Our study has several limitations. Due to the in-vitro approach, patient-specific influencing factors (BMI, contrast agent doses, heart function, etc.) were not considered. Additionally, cardiac motion was not simulated in our set-up, therefore possible motion artifacts, as they might occur in patients with higher heart rates or arrhythmia, are not taken into account. Also, the number of novel stainless-steel stents was limited, which therefore potentially restricted the capability to identify subtle statistical differences. However, relevant differences in CT imaging eligibilities between stainless-steel and cobalt–chromium stents seem unlikely based on our results. The intra-measurement variability coefficients for in-stent attenuation alterations were slightly elevated, though still in a clinically acceptable range. The observed variability is to be attributed to spatial variations in the severity of imaging artifacts along the extent of each stent. Conversely, intra-measurement variability coefficients for the mean visible stent lumen diameter were desirably low.
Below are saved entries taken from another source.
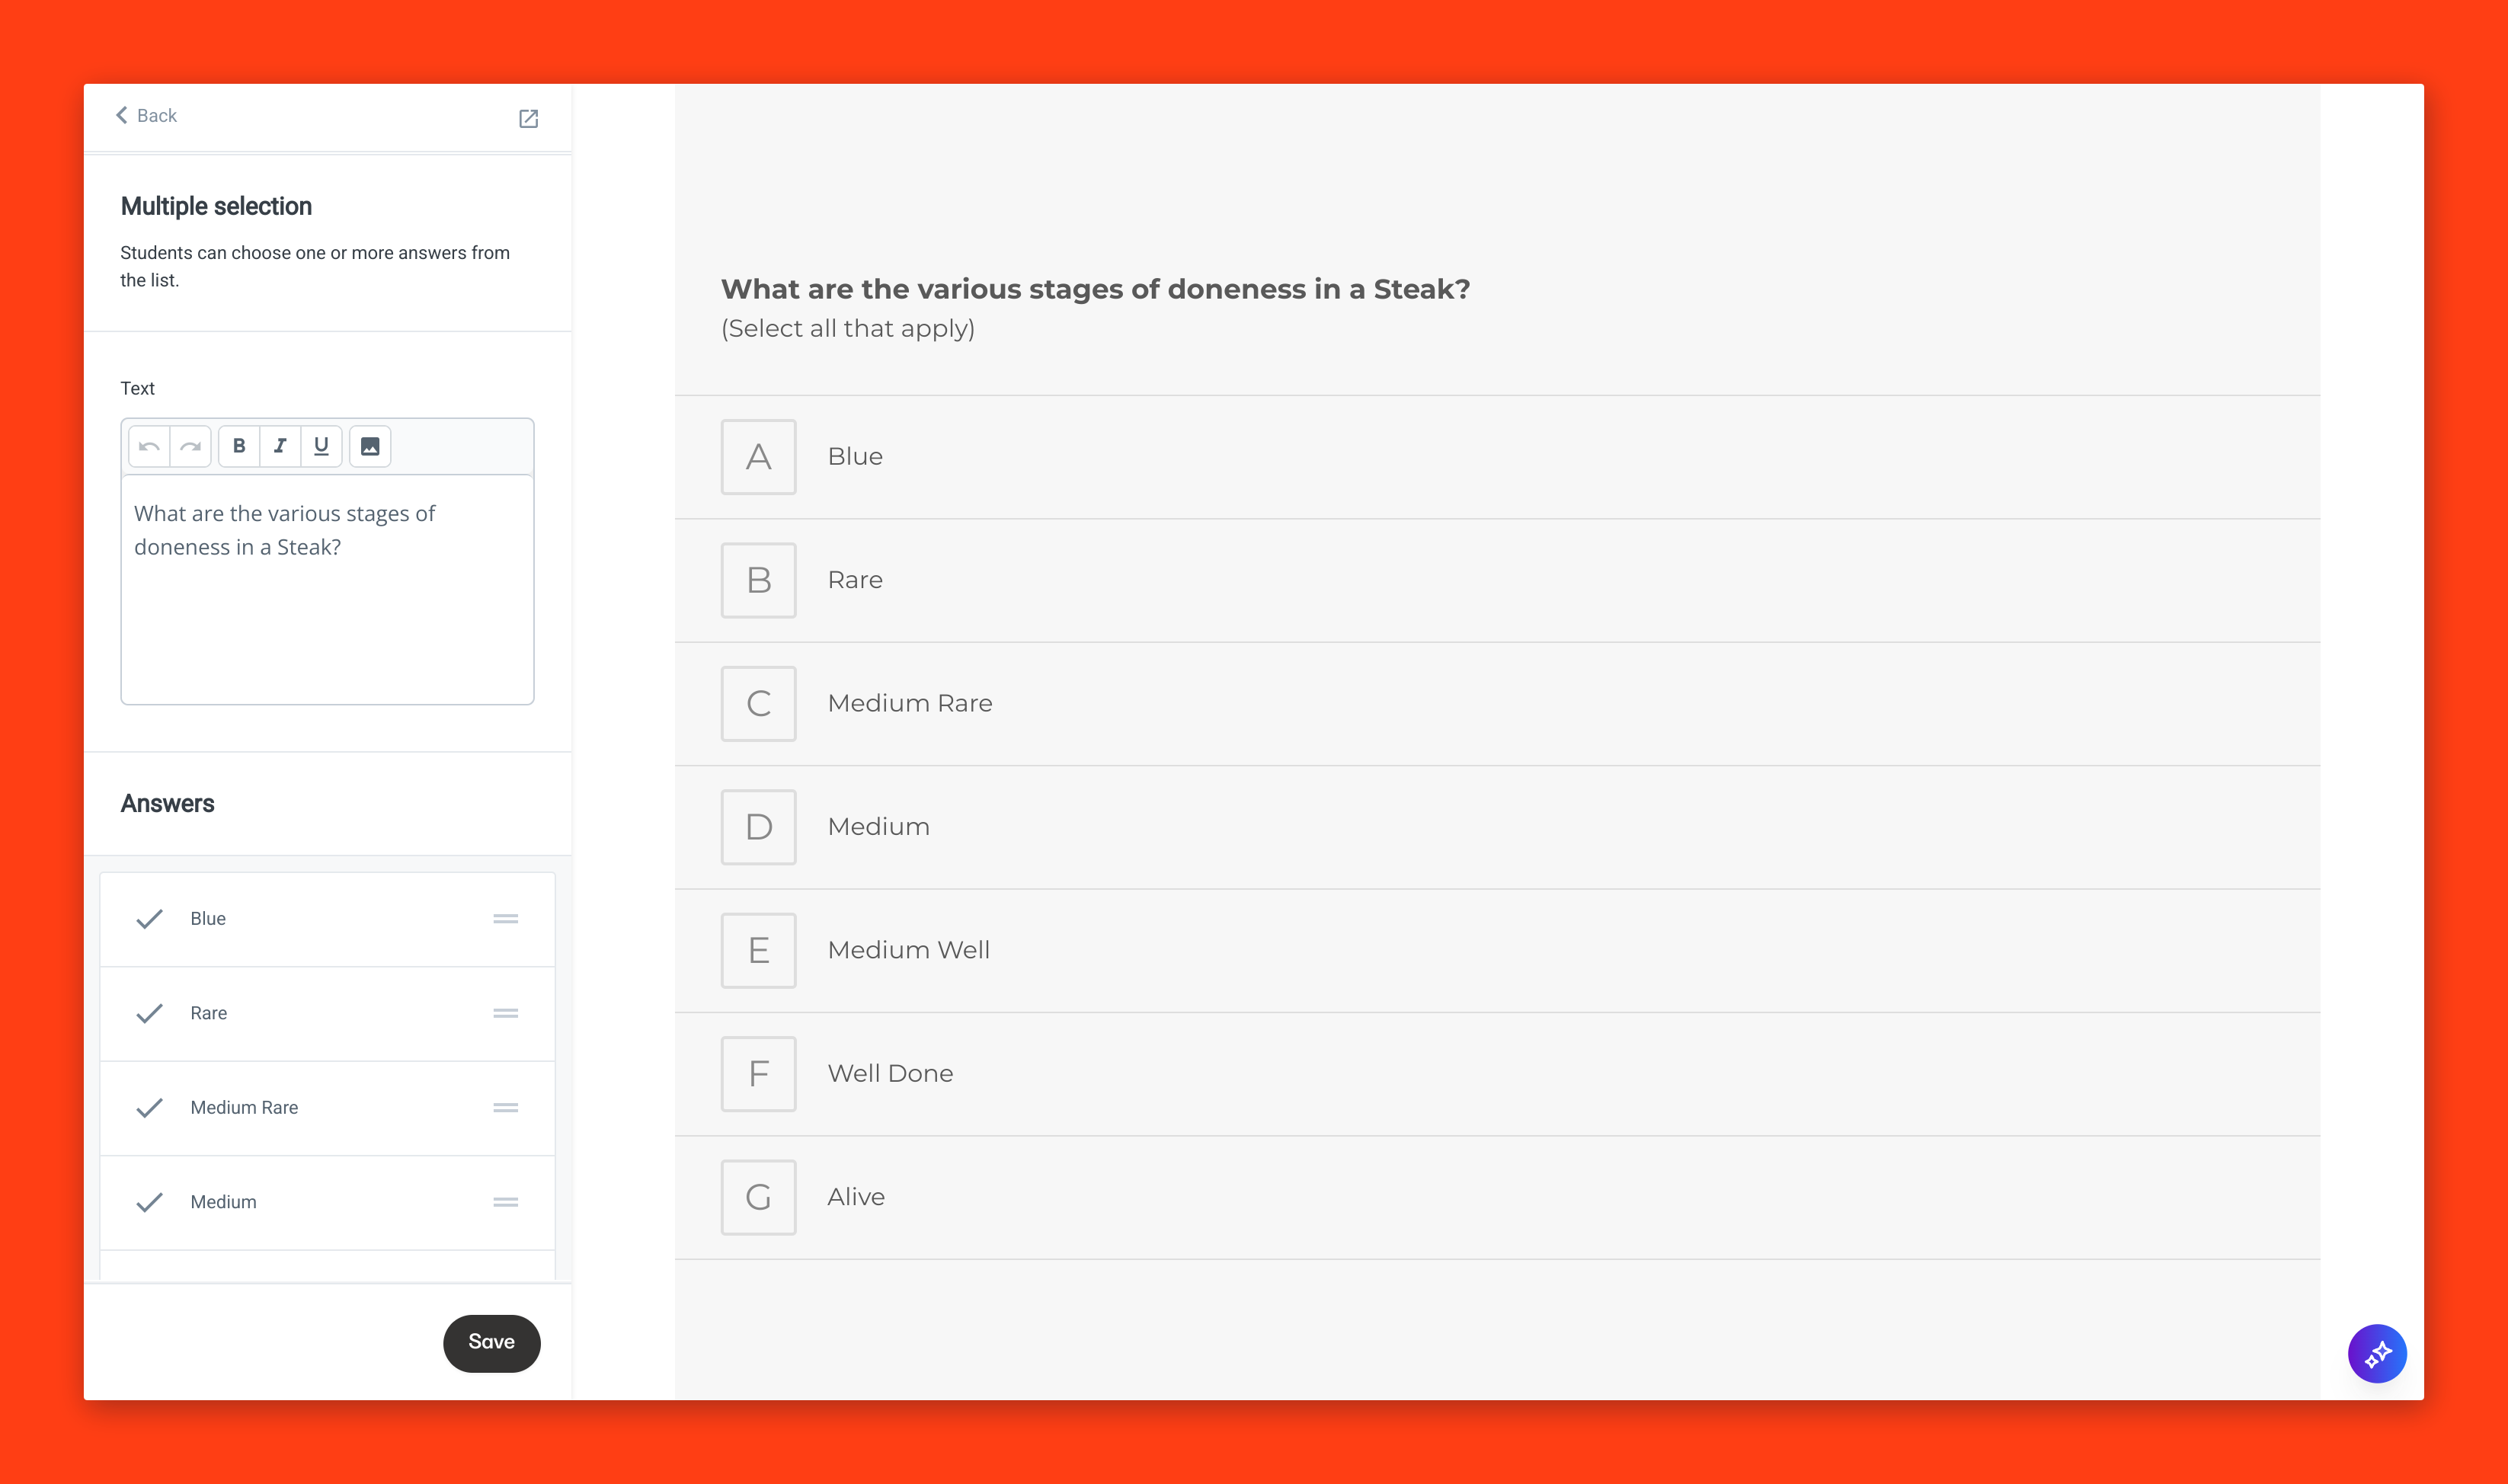
Task: Toggle correct checkmark for Blue answer
Action: (x=149, y=919)
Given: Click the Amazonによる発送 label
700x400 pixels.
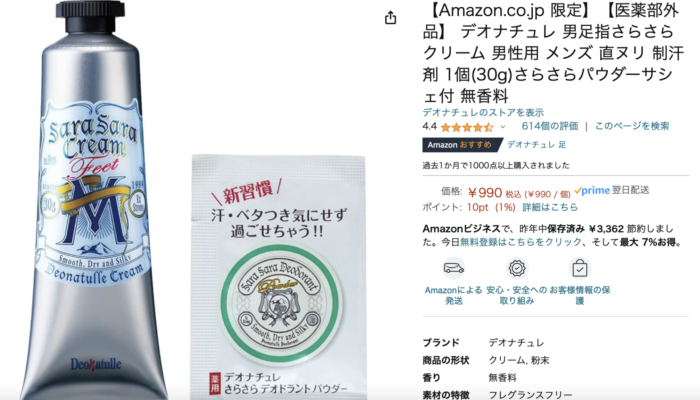Looking at the screenshot, I should (454, 296).
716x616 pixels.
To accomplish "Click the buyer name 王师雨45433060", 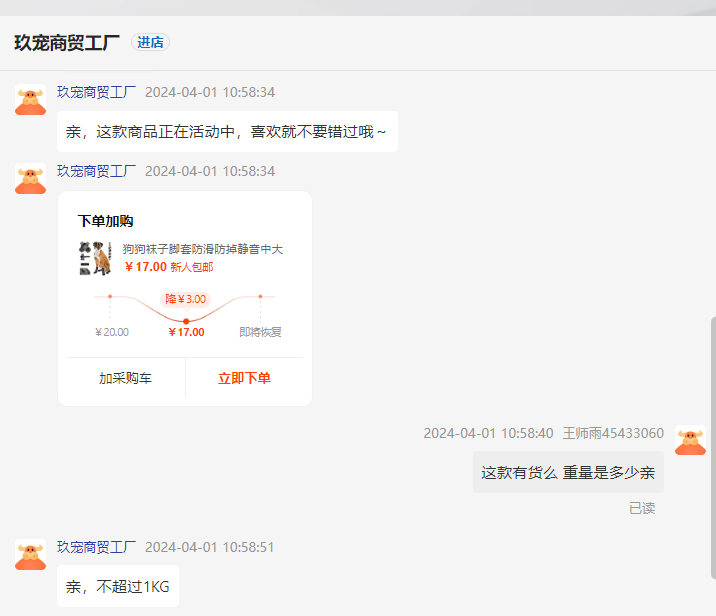I will 613,433.
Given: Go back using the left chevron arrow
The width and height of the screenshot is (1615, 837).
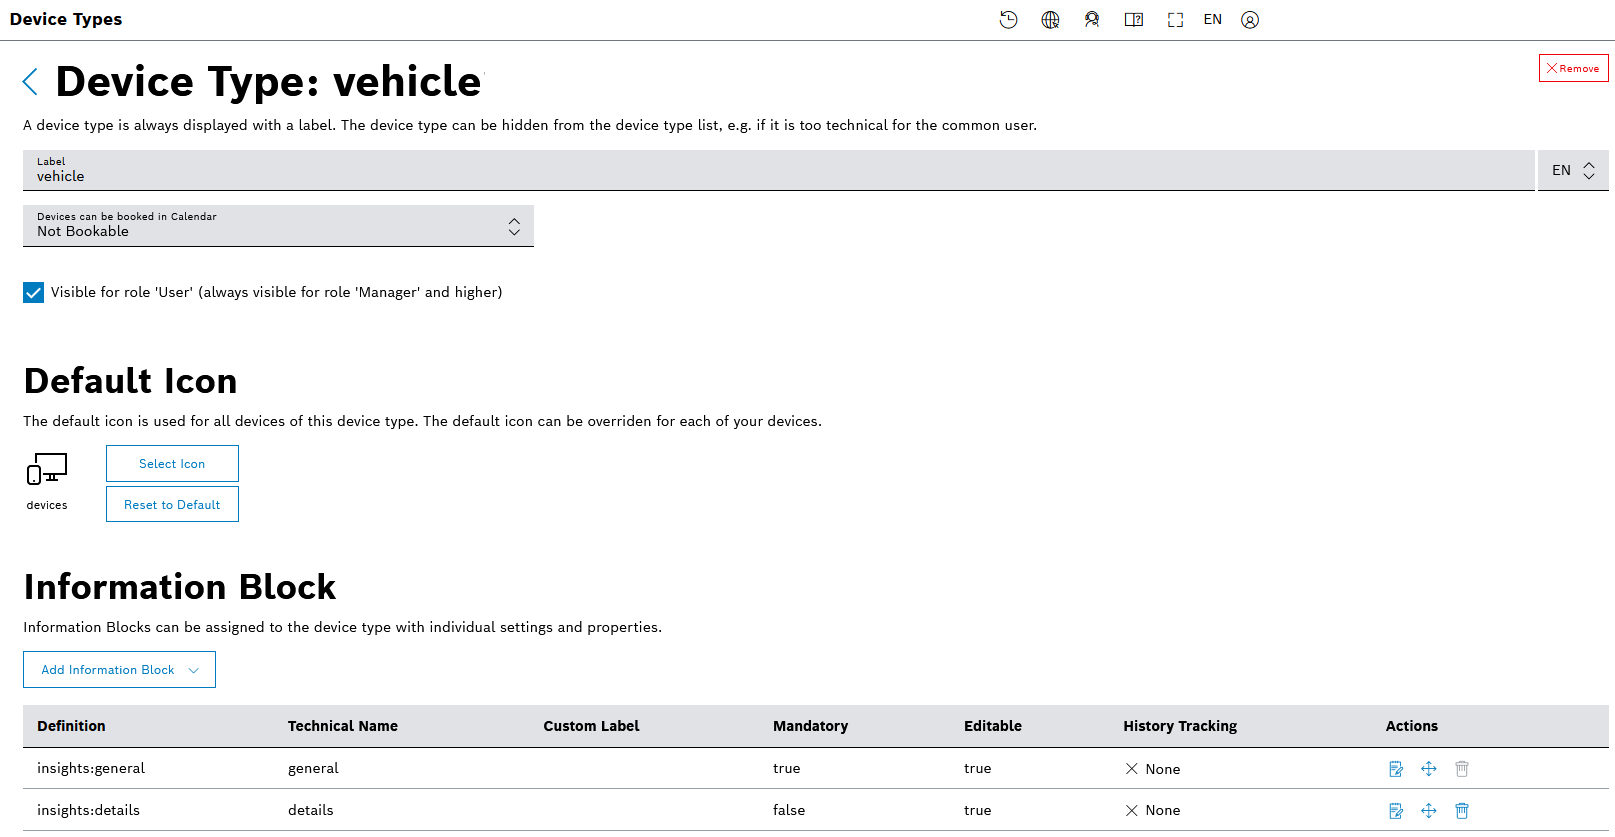Looking at the screenshot, I should click(x=31, y=82).
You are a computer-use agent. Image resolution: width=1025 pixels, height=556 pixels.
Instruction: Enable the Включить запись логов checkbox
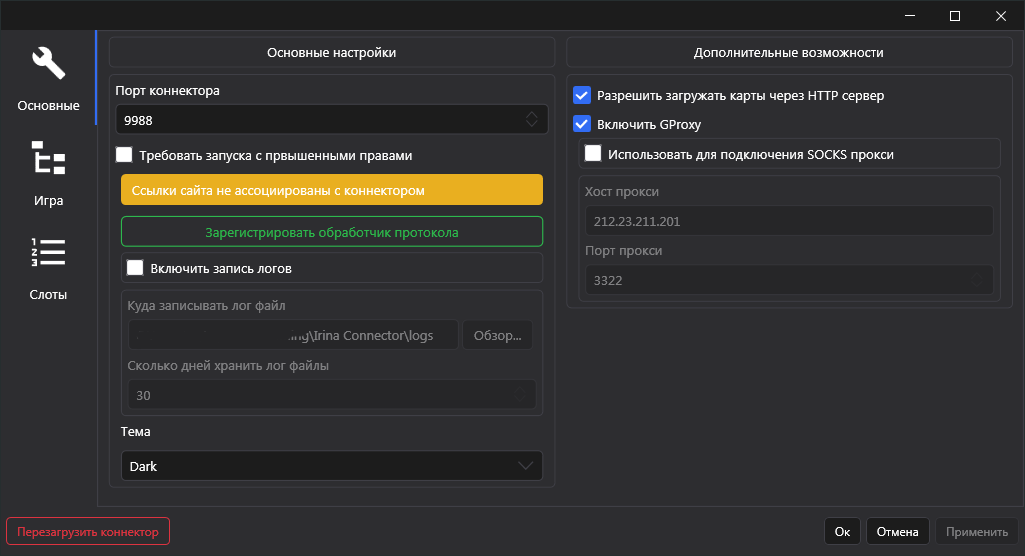(135, 268)
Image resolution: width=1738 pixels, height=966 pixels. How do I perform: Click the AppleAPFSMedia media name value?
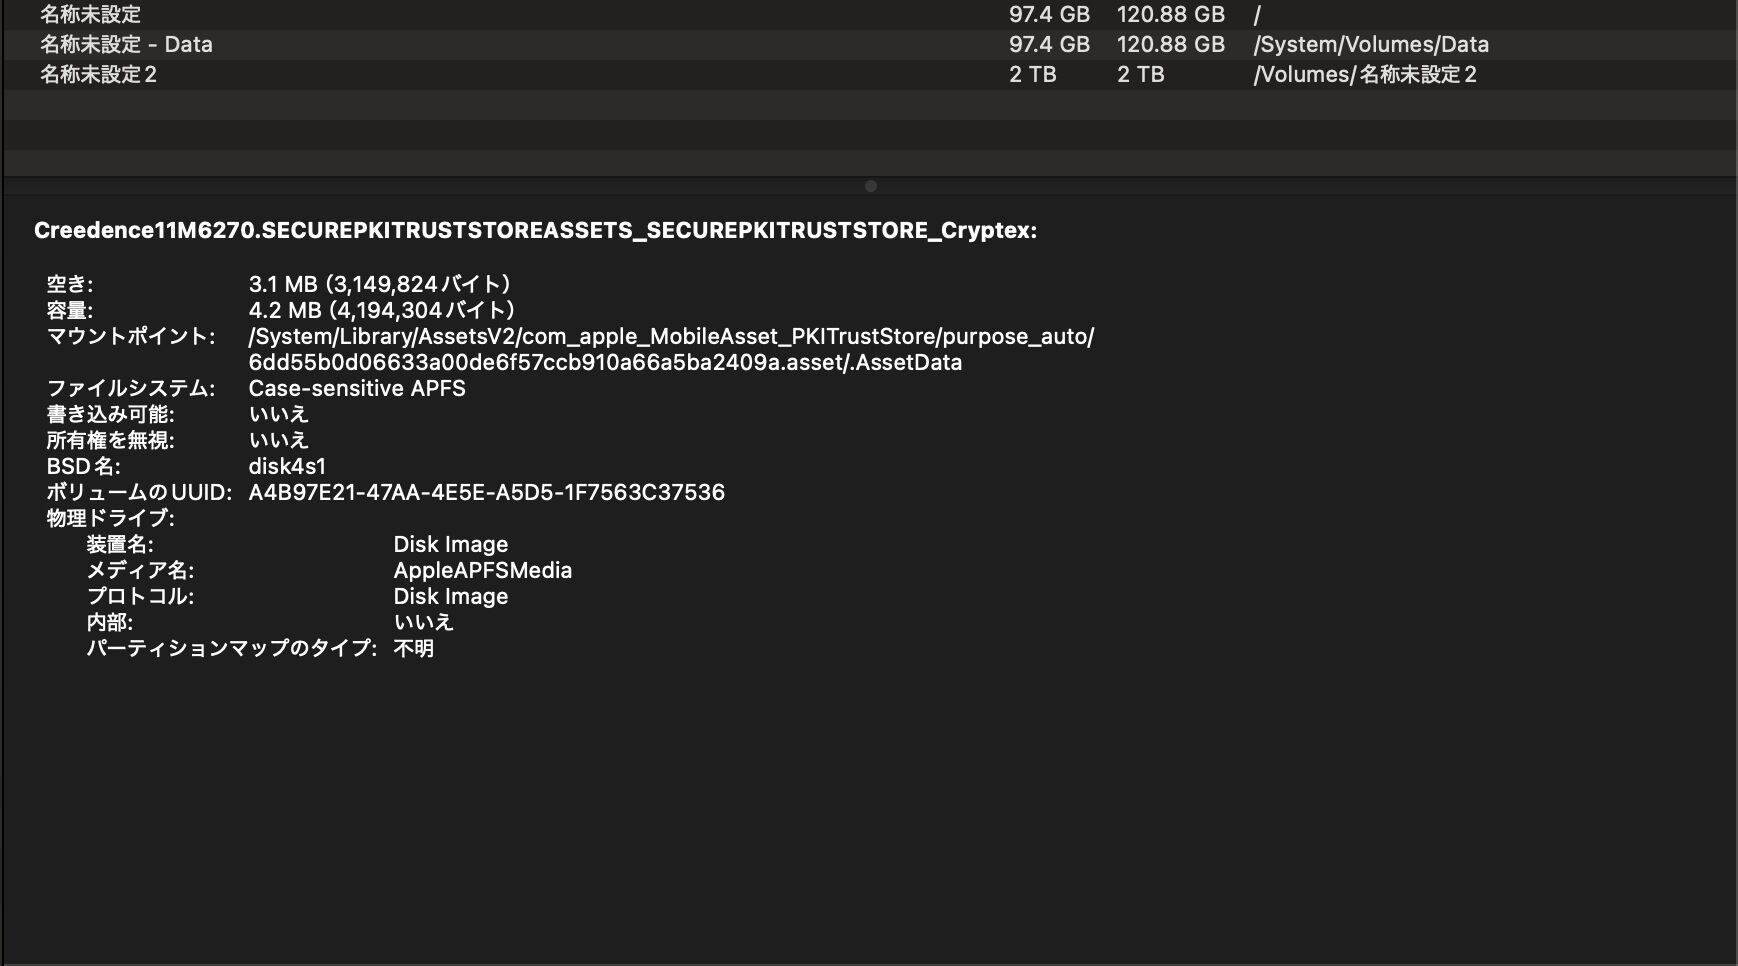482,570
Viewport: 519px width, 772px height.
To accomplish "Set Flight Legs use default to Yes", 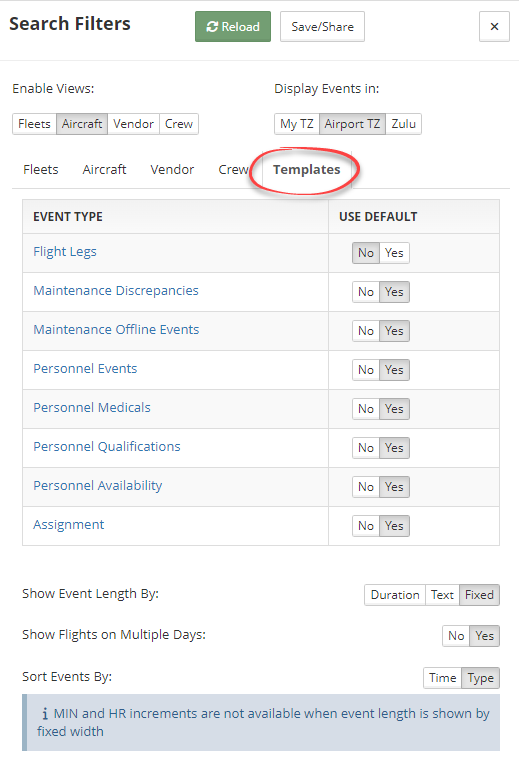I will click(394, 253).
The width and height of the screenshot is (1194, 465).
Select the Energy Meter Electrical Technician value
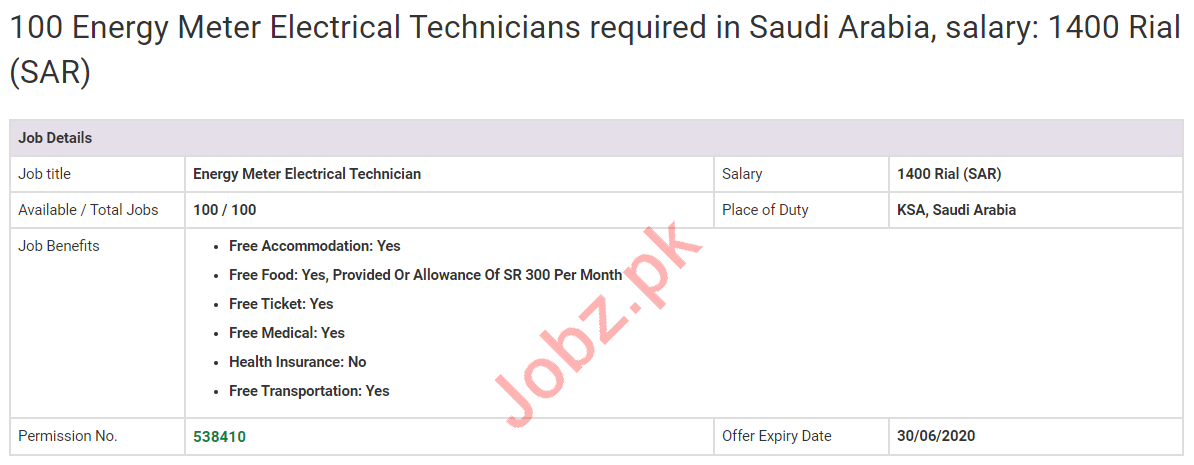pyautogui.click(x=307, y=174)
In conclusion, this study expands the catalogue of CT imaging characteristics of coronary stents, originally published in 2006 and updated in 2009 and 2014, by 24 novel, previously unavailable stents. In line with results of other recent studies showing continuously improved CT imaging capabilities of coronary stents, all of these novel stents appear eligible for evaluation by cCTA. This updated catalogue will help to decide which patients with coronary stents are eligible for coronary CT assessment and also prove valuable when interpreting the stented coronary vessel lumen.
Footnotes
Declaration of Conflicting Interests
The author(s) declared no potential conflicts of interest with respect to the research, authorship, and/or publication of this article.
Funding
The author(s) received no financial support for the research, authorship, and/or publication of this article.